El viaje marcó el cierre de una etapa intensa: su participación en MasterChef Celebrity (Telefe), los compromisos televisivos y la inevitable distancia que mantuvo con su familia durante casi siete semanas.
Antes de embarcar, el exdeportista habló con los medios sobre su presente personal y laboral, y se refirió incluso a los comentarios sobre los supuestos celos de su esposa por su convivencia con Wanda Nara en el reality. Pero una vez que el avión aterrizó en Suiza, el foco cambió por completo: lo esperaba la escena que más extrañaba desde su partida.
Elle esperando a su papá en el aeropuerto de Suiza
En medio del movimiento del aeropuerto, Elle buscó a su padre entre la multitud.

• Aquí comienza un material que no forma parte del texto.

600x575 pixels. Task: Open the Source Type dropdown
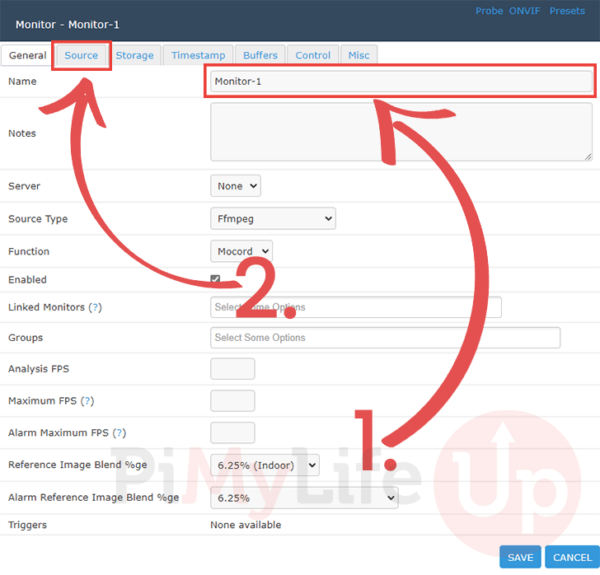pos(273,218)
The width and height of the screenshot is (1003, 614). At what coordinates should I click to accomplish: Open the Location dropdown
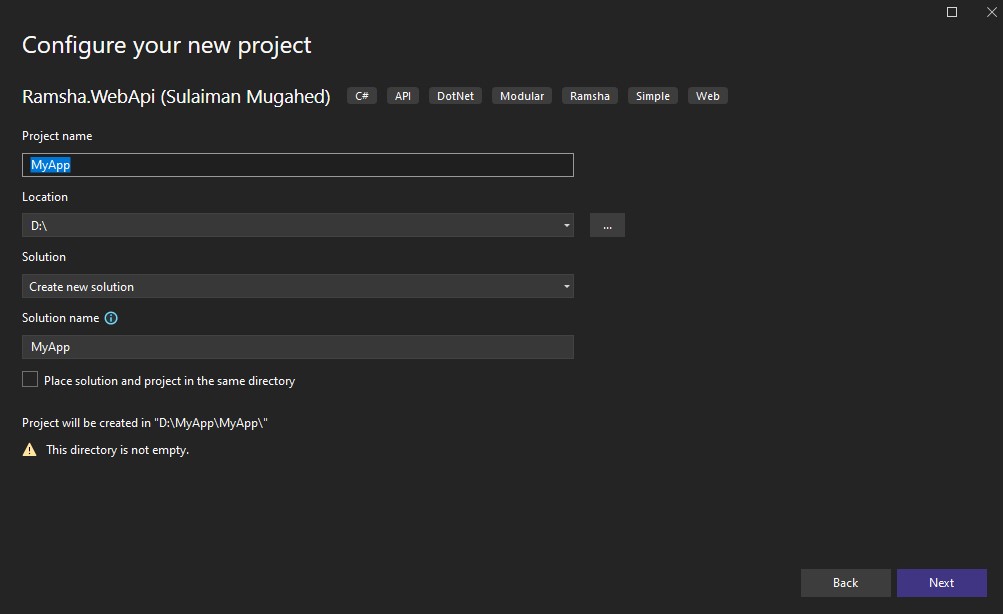point(297,224)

Apenas lo vio, lanzó un grito de felicidad y corrió hacia él a toda velocidad.
López la recibió con un abrazo largo, fuerte y emocionado, como si quisiera recuperar en segundos los días perdidos.
A pocos metros, Daniela —embarazada de su segundo hijo, Lando— observaba la escena con una sonrisa que resumía alivio, ternura y la sensación de familia completa otra vez.

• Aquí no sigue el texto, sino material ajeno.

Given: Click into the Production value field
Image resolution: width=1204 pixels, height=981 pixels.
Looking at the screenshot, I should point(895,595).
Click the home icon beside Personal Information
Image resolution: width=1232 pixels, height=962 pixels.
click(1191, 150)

El exdelantero, de 40 años, atraviesa un momento de transformación personal. “La familia está primero”, repite desde hace meses, una frase que cobra más fuerza ahora que está a días de convertirse en papá por quinta vez.
Atrás quedaron los tiempos en los que su agenda dependía del calendario futbolístico; hoy sus prioridades son la llegada del nuevo bebé y el crecimiento de Elle, que vive cada reencuentro con una intensidad especial.

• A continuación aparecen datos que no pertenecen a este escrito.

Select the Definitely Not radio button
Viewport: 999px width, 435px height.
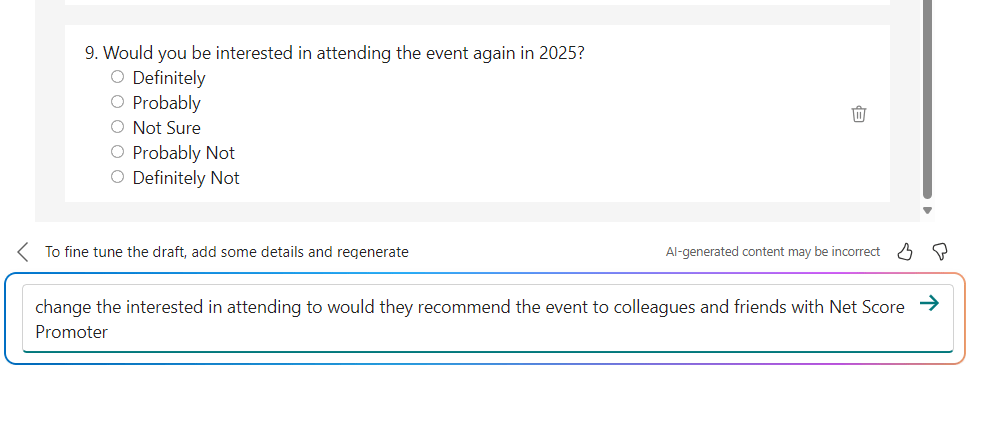[x=118, y=177]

Su paso por MasterChef Celebrity le devolvió popularidad, lo mostró con un perfil más cercano y lo llevó a conectar con un público nuevo, lejos del fútbol. Pero también lo obligó a asumir las consecuencias de la distancia.
Maxi López volvería a la Argentina en enero para terminar con las grabaciones de MasterChef
“Extrañé mucho a mis hijos, a mi esposa. No podía seguir perdiéndome cosas que solo pasan una vez”, confesó en el aeropuerto argentino, dejando entrever que el reality le generó satisfacción, pero también un vacío personal.